Si por el contrario queremos jugar más con el espacio, podemos ubicar las líneas que queremos resaltar en cada una de las divisiones imaginarias sin perder armonía y otorgándole a la imagen una sensación de proporcionalidad. Esta ley es particularmente útil cuando se trata de paisajes y cuando queremos destacar el ambiente que rodea al protagonista de la foto.

Ley de los tercios: por su parte, la ley de los tercios se parece mucho a la Ley del horizonte, pero aplicada dos veces. Es decir, además de dividir el encuadre tres veces en ángulo horizontal, haremos lo mismo de forma vertical, creando una parrilla simple sobre la foto de cuatro líneas, dando como resultado nueve campos. Si quieres ver la imagen dividida, puedes hacerte una idea si tratas de publicar una foto en una red social como Instagram, y en la sección para editar la publicación verás automáticamente las cuatro líneas sobre la foto.
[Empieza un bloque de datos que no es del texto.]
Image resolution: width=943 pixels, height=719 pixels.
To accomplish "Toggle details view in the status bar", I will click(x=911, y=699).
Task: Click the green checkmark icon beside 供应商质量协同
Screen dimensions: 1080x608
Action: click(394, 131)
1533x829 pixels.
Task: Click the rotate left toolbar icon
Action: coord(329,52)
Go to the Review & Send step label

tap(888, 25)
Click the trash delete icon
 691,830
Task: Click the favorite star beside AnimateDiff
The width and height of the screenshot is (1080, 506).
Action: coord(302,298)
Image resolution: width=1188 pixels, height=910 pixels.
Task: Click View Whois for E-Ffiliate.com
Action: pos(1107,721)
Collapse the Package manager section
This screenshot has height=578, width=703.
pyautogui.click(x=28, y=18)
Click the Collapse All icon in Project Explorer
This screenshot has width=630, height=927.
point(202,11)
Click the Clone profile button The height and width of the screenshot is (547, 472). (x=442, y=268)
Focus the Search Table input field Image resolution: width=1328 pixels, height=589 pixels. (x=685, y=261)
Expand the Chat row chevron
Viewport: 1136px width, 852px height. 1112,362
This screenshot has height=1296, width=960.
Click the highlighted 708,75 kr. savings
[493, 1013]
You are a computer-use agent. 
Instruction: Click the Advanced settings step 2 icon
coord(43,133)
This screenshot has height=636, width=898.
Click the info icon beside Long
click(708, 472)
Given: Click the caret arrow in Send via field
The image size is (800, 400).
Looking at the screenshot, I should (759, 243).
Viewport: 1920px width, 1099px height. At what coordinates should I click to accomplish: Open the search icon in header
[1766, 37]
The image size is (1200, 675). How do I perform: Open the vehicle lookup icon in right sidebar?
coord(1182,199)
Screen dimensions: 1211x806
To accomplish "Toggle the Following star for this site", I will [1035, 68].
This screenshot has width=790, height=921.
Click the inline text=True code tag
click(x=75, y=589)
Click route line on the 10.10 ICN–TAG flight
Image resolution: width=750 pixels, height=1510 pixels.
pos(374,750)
Lo que queremos que resalte en nuestra foto, los elementos protagónico, deben ocupar uno de los cruces de las líneas, o dos del mismo lado. Si hay dos elementos contrapuestos, podemos aprovecharlo también para mostrar tal enfrentamiento, o para destacar uno de los elementos sobre el otro. Para hacerlo más notorio, podemos ubicarlos en los cruces opuestos, o sea, si nuestro elemento de interés está en el cruce paralelo a la esquina superior derecha, el otro elemento de interés debe ocupar la intersección de la esquina inferior izquierda.

Siguiendo estos métodos para cuadrar la imagen verás que tus fotos tomarán más equilibrio, se verán balanceadas y el espacio en la imagen se verá bien distribuido. De ese modo es posible retomar la responsabilidad de tratar de tomar las mejores fotos ahorrando recursos, tal como antes, que estaban limitados por los rollos y los revelados. Tales ejercicios harán hasta de las fotos más banales, las selfies y hasta las fotos serias de los documentos, un auténtico fragmento de arte visual.